Skip to main content

Architecture Overview

Understanding the internal architecture of SpiceCode provides valuable context for both users seeking to grasp its capabilities and contributors aiming to extend or modify the tool. SpiceCode is designed with a modular architecture, emphasizing separation of concerns and leveraging native components for core language processing tasks. This approach ensures self-sufficiency and allows for consistent analysis across different programming languages, much like the well-defined ecological and social structures that allow life to thrive on Arrakis.

Core Components and Workflow

The analysis process in SpiceCode follows a well-defined pipeline, involving several key modules working in concert:

  1. Command Line Interface (cli module): This is the primary user entry point. It parses user commands (e.g., spice analyze, spice export), arguments (like file paths, --all, --format), and options. It orchestrates the overall workflow based on the user's request and handles user interaction, including displaying results and managing language settings (using utils.get_translation).

  2. Language Detection (utils.get_lang): When an analysis or export command is issued for a specific file, the CLI first utilizes this utility to determine the programming language based on the file's extension (e.g., .py -> Python).

  3. Lexer Selection (utils.get_lexer): Based on the detected language, this utility dynamically loads and instantiates the appropriate language-specific lexer from the lexers module (e.g., PythonLexer for Python).

  4. Lexical Analysis (lexers module): The selected native lexer reads the source code file character by character and transforms it into a linear sequence of tokens (e.g., keywords, identifiers, operators, literals), as defined in lexers.token. This is the first stage of understanding the code's basic elements.

  5. Syntactic Analysis (parser module): The stream of tokens generated by the lexer is fed into the native parser (parser.parser). The parser checks if the token sequence conforms to the grammatical rules of the specific language. If the syntax is valid, the parser constructs an Abstract Syntax Tree (AST), a hierarchical representation of the code's structure, using node definitions from parser.ast.
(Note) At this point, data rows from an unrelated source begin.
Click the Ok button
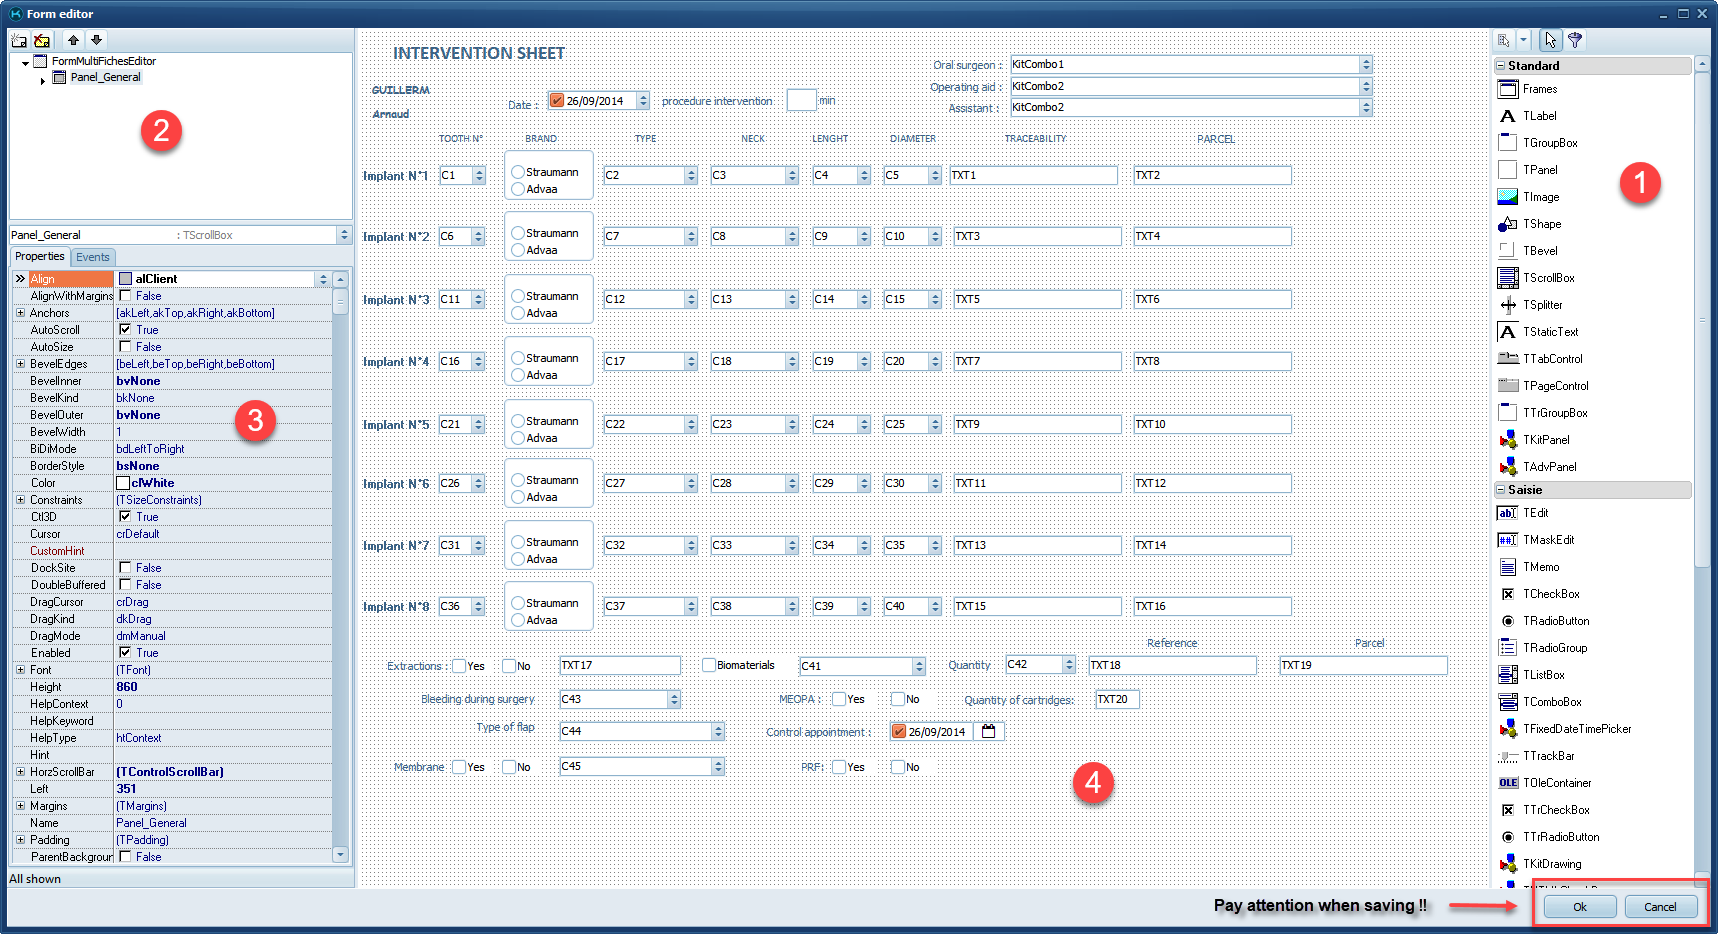The height and width of the screenshot is (934, 1718). pyautogui.click(x=1579, y=907)
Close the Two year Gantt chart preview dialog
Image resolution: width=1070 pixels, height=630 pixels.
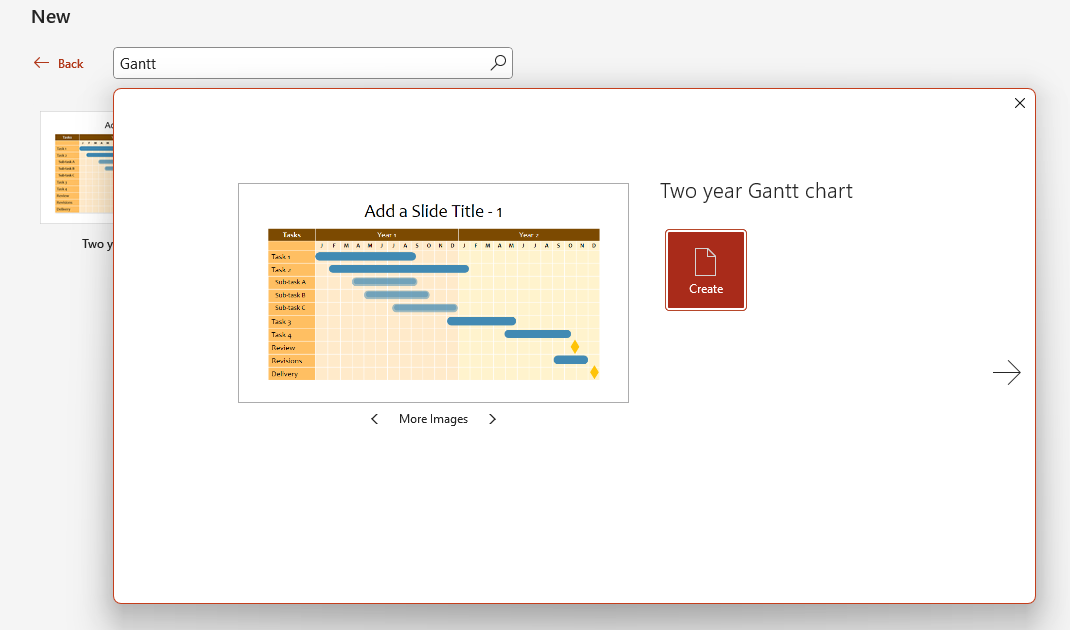click(1019, 103)
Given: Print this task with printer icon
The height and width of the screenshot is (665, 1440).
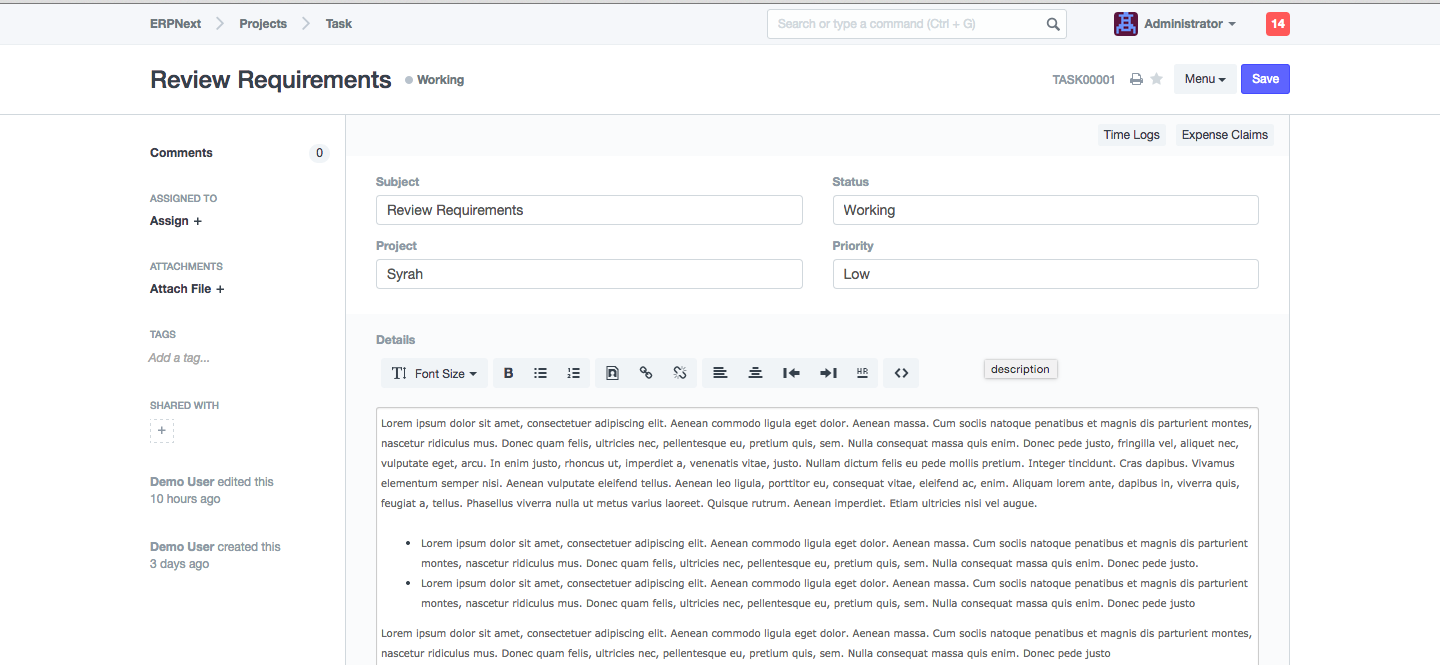Looking at the screenshot, I should coord(1136,80).
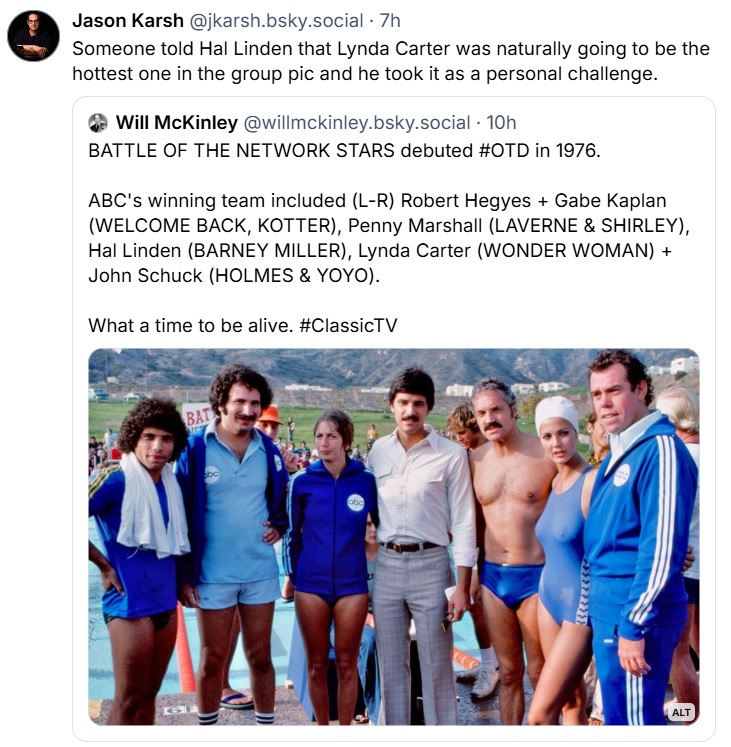This screenshot has height=747, width=731.
Task: Follow the #OTD hashtag
Action: coord(503,151)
  6. Analysis Orchestration (spice.analyze - inferred): A central component, likely within the spice package (e.g., spice.analyze.py), takes the generated AST. This orchestrator determines which specific analyzers from the spice/analyzers directory are applicable and required (based on language and user flags like --all or interactive selection).

  7. Metric Calculation (spice/analyzers module): The orchestrator invokes the selected analyzers, passing the AST to them. Each analyzer (e.g., count_lines.py, count_functions.py) traverses the AST, examining specific nodes and structures to calculate its designated metric(s).

  8. Result Aggregation: The analysis orchestrator collects the results (metrics) returned by each individual analyzer.

  9. Output/Export (cli module): The aggregated results are passed back to the CLI module. The CLI then formats these results for display in the terminal (potentially using translations from utils.get_translation) or uses specific export logic (likely within cli.commands.export) to generate output files in the requested format (JSON, CSV, Markdown, HTML).

Key Design Principles

  • Modularity: Each phase of the process (lexing, parsing, analyzing, CLI interaction) is handled by distinct modules, promoting separation of concerns.
  • Native Implementation: Core language processing (lexing and parsing) is handled by custom-built components within SpiceCode, eliminating external dependencies for these critical tasks.
  • Extensibility: The structure, particularly within lexers and spice/analyzers, is designed to facilitate the addition of support for new languages or new analysis metrics by adding new modules following the established patterns.
  • Dynamic Loading: Utilities like get_lexer allow the system to adapt dynamically to different languages without requiring hardcoded conditional logic for every supported language in the main pipeline.

This architecture provides a robust and maintainable foundation for SpiceCode, enabling it to deliver consistent and insightful code analysis across a growing range of programming languages.